NetBSD Problem Report #57920

From www@netbsd.org  Sat Feb 10 19:55:30 2024
Return-Path: <www@netbsd.org>
Received: from mail.netbsd.org (mail.netbsd.org [199.233.217.200])
	(using TLSv1.3 with cipher TLS_AES_256_GCM_SHA384 (256/256 bits))
	(Client CN "mail.NetBSD.org", Issuer "mail.NetBSD.org CA" (not verified))
	by mollari.NetBSD.org (Postfix) with ESMTPS id 5AC441A9239
	for <gnats-bugs@gnats.NetBSD.org>; Sat, 10 Feb 2024 19:55:30 +0000 (UTC)
Message-Id: <20240210195528.8497C1A923A@mollari.NetBSD.org>
Date: Sat, 10 Feb 2024 19:55:28 +0000 (UTC)
From: campbell+netbsd@mumble.net
Reply-To: campbell+netbsd@mumble.net
To: gnats-bugs@NetBSD.org
Subject: hardclock(9) contract is unclear about missed ticks
X-Send-Pr-Version: www-1.0

>Number:         57920
>Category:       kern
>Synopsis:       hardclock(9) contract is unclear about missed ticks
>Confidential:   no
>Severity:       serious
>Priority:       medium
>Responsible:    kern-bug-people
>State:          open
>Class:          sw-bug
>Submitter-Id:   net
>Arrival-Date:   Sat Feb 10 20:00:00 +0000 2024
>Last-Modified:  Sun Apr 07 23:00:02 +0000 2024
>Originator:     Taylor R Campbell
>Release:        current
>Organization:
The NetBSD Hardclock
>Environment:
>Description:
Quoth the hardclock(9) man page:

     The hardclock() function is called hz(9) times per second.  It implements
     the real-time system clock.  The argument frame is an opaque, machine-
     dependent structure that encapsulates the previous machine state.

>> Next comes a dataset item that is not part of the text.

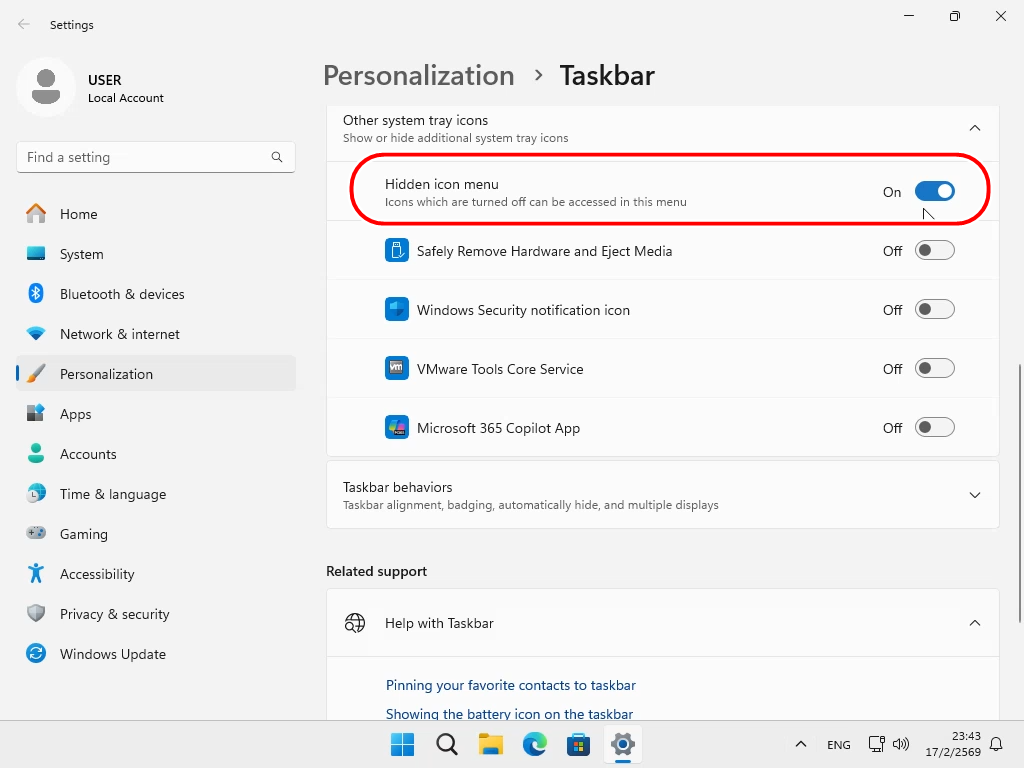Click the search magnifier in Find a setting
This screenshot has height=768, width=1024.
point(277,157)
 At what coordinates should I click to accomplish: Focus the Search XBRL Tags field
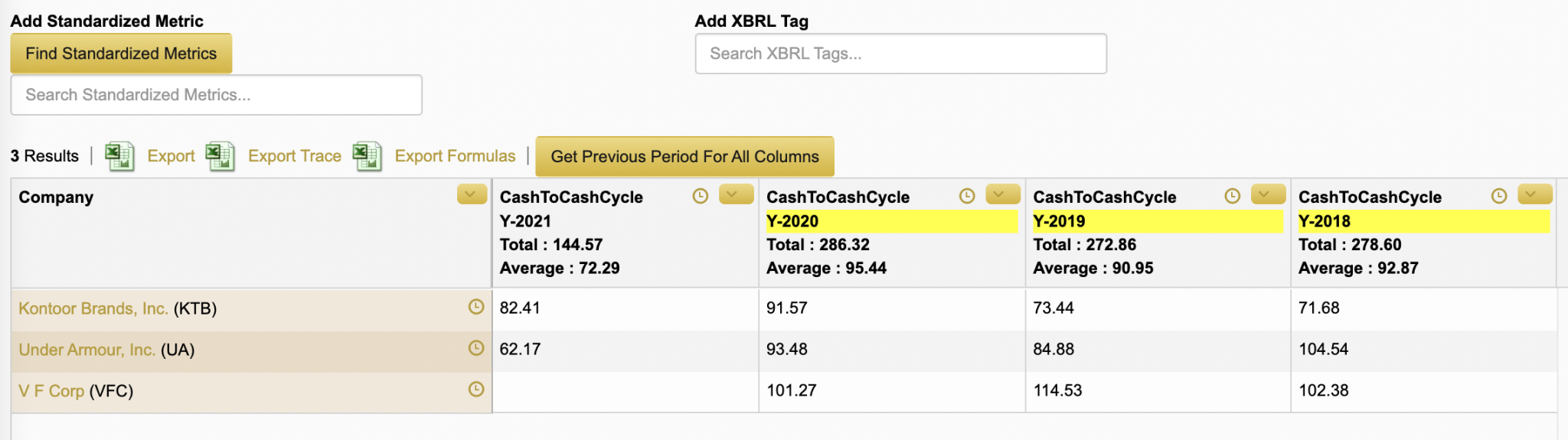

What happens if the machine-dependent periodic timer interrupt is delayed or some timer interrupts have been missed, but the underlying timer hardware can tell by how much it has been delayed or how many interrupts are missed?

Reasons for this include entering and exiting ddb, suspending and resuming hardware, scheduling delays on virtual hardware, and flaky hardware

Here are some options if n > 1 periods have elapsed since the last hardclock tick:

1. Call hardclock once, i.e., pretend nothing happened and let the timecounter sort out clock jumps.
2. Call hardclock n times, i.e., try to catch up as fast as we can even if that means hardclocks happen much faster than 1/hz times per second.
3. Call hardclock MIN(n, k) times for some time k, i.e., try to catch up but by at most k/hz seconds.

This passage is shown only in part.